Sometimes you can go out with a man and the chemistry just isn’t there. You can spend an evening with the nicest man in the world and you just don’t click. It happens! It doesn’t mean there’s anything wrong with either of you, you’ve chosen each other from a picture in an online catalogue after all.
I had a date a few weeks back with a nice man (yes it does happen sometimes). Neil was polite and nice looking but I think we both knew within about half an hour that we weren’t attracted to each other. Nevertheless we spent a few hours together and at the end of the evening we kissed on the cheek (no tongue tiddlywinks!), said our goodbyes and that was that.
As I’ve said before, if a man shows any red light behaviour then you’re perfectly at liberty to leave early. In this instance, two polite people decided to “see it through” even though they both knew it was probably going nowhere. Why?
1. It’s the decent thing to do! Some people would dispute this and say it’s a waste of time spending an evening with someone when it’s not likely to go anywhere. However, you’ve both invested a certain amount of time getting ready (in his case he’s shaved and sprayed himself liberally with Lynx!) and you can still have a really good time.
3. It’s an evening out and even though you don’t fancy each other, maybe you’ll become friends. I’ve become good friends with a few men that I’ve dated.
From what I hear and have experienced, men are less likely to see a date through than women. I’ve had several dates that lasted less than half an hour with lame excuses such as “Oh no, I left something in the oven”, “sorry, I’ve just remembered I have to go to work” and “I’ve just realised I’m supposed to be at Dunwich beach to see the full moon, you don’t mind if I just go do you?”. Actually yes I do bloody well mind. I had a 45 minute drive to get here, I haven’t eaten (because you invited me to dinner), and I endured the agony of having my moustache waxed for the occasion! Actually though, you’ve shown me that you’re a complete wanker so clearly you’re not worth getting to know anyway!
My friend Susie arranged to meet a man outside a bar. He’d suggested a drink and dinner so she’d dressed up to the nines. He was late and she was standing outside the bar on her own, but surrounded by other people. Eventually he arrived, looked her up and down, said “nope” loudly and walked away. The poor woman had to endure the stares of other people and feeling utterly humiliated. Add to this the cost of her taxi fare, babysitter and having her hair done, not to mention the time getting ready, and she’d invested quite a bit on this date. Worst of all it completely crushed her confidence and she didn’t date for ages afterwards.
Another friend, Natalie, agreed to meet a man, Dick, at a local bar for a drink. She could tell that he wasn’t interested by the way he looked her over but he suggested that they went inside for a drink. At the bar Dick hardly spoke to Natalie and sat with his back towards her, giving the impression that they weren’t even together. He went to the loo and a minute later his pager bleeped (she thinks he paged himself). He made the excuse of a “construction site issue” (on a Saturday night?) and hurried out the door, never to be seen again.

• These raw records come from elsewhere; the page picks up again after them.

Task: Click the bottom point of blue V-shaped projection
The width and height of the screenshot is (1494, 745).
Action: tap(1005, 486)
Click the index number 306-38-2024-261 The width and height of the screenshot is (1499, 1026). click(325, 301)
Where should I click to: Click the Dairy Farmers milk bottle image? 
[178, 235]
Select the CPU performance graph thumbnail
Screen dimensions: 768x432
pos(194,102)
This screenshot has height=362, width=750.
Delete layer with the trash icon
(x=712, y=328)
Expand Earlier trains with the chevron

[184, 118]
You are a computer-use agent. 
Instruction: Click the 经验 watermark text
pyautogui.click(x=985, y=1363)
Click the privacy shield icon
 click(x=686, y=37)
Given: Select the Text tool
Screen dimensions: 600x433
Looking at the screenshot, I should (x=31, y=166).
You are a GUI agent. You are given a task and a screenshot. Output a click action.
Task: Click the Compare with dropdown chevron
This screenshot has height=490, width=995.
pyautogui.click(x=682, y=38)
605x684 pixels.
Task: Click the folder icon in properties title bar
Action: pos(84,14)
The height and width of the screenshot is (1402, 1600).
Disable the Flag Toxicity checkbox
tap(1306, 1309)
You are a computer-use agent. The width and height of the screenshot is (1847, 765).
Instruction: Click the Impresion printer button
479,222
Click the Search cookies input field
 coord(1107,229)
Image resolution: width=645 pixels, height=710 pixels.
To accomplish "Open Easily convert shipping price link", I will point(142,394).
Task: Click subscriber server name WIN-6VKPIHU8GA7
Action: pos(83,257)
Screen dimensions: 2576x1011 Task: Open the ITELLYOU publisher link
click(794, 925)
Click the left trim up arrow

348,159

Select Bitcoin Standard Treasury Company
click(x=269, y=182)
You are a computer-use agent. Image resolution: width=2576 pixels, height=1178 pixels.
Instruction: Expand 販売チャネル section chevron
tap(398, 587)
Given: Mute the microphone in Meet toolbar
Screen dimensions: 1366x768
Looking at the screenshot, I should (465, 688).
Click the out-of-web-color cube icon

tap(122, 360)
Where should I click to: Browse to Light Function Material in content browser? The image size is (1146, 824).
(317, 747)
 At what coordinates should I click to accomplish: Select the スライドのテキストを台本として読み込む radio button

If you’re unfortunate enough to meet someone like this, it’s important to remember that this is HIS wankery behaviour and it has nothing to do with you. Both Susie and Natalie are gorgeous, articulate and intelligent women.
Some of these 50+ men are on their own for the first time in 20 or more years and carry on as though they’re testosterone charged teenagers with no social skills. They treat dating sites like an online candy store, rich for the picking! They’re probably looking for sex and their shag radar has developed just enough to sum up the kind of woman you are within the first few minutes. In their eyes, if you’re not going to give out, it’s not worth the effort. If they leave now, there might be time to get in with their back-up plan! In a way it’s a compliment because you’re far too good for them. Perhaps they should think about how their sister or daughter would feel if she was treated the same way!
All right, so maybe you’re not his type, but unless you’ve behaved in a red light manner a decent guy will stay and go through with the date, at least for a couple of hours. It’s possible that he might enjoy your company if he tried to get to know you!
Just remember that you’re gorgeous, fabulous and a real “catch”. Carry on being yourself, enjoy your life and believe that there are truly decent men out there! The old adage is true, you’re going to have to kiss a lot of frogs before you meet a prince!